--- PROVIDED RECORDS ---
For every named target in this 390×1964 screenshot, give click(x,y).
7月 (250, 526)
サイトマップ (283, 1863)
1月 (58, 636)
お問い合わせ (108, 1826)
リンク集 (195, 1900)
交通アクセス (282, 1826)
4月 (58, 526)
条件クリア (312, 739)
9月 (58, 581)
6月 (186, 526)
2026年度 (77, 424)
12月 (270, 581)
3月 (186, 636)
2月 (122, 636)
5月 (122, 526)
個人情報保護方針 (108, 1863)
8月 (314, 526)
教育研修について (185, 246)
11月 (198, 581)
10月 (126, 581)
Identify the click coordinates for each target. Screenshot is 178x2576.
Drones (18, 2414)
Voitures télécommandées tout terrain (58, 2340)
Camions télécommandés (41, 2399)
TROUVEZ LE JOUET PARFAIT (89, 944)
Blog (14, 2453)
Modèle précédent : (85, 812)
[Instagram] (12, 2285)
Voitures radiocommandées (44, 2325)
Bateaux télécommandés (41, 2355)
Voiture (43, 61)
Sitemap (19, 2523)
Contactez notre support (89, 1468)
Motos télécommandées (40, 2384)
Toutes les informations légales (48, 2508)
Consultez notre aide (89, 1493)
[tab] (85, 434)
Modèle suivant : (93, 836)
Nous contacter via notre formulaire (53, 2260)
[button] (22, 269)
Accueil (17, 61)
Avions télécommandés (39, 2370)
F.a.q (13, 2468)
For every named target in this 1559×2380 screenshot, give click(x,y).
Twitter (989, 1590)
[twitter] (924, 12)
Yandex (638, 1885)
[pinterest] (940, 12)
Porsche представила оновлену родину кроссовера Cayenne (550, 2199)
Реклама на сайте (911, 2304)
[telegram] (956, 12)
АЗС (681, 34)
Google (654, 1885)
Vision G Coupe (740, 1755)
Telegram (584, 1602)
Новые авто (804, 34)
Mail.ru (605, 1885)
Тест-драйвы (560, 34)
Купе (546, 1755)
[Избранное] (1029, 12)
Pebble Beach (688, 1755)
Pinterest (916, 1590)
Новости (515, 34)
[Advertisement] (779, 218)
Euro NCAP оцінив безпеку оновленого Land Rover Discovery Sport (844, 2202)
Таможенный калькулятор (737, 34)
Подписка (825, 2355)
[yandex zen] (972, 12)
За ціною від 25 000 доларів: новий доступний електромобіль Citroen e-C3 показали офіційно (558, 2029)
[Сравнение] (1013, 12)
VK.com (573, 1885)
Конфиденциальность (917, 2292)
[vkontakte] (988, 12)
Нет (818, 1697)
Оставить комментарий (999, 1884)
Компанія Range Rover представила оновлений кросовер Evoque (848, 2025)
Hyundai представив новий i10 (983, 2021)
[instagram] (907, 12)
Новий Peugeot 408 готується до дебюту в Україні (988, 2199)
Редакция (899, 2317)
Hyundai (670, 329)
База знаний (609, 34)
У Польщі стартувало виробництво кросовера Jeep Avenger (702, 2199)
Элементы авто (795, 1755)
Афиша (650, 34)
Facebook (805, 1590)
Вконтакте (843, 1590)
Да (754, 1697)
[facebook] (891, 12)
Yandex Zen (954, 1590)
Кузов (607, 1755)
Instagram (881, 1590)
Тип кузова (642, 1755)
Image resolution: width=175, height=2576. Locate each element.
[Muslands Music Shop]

--- WORK REQUIRED ---
Report each line above containing the string "this".

--- PROBLEM SOLUTION ---
For every named target in this 390×1964 screenshot, give click(x,y).
For every named target in this 1559×2380 screenshot, give click(x,y).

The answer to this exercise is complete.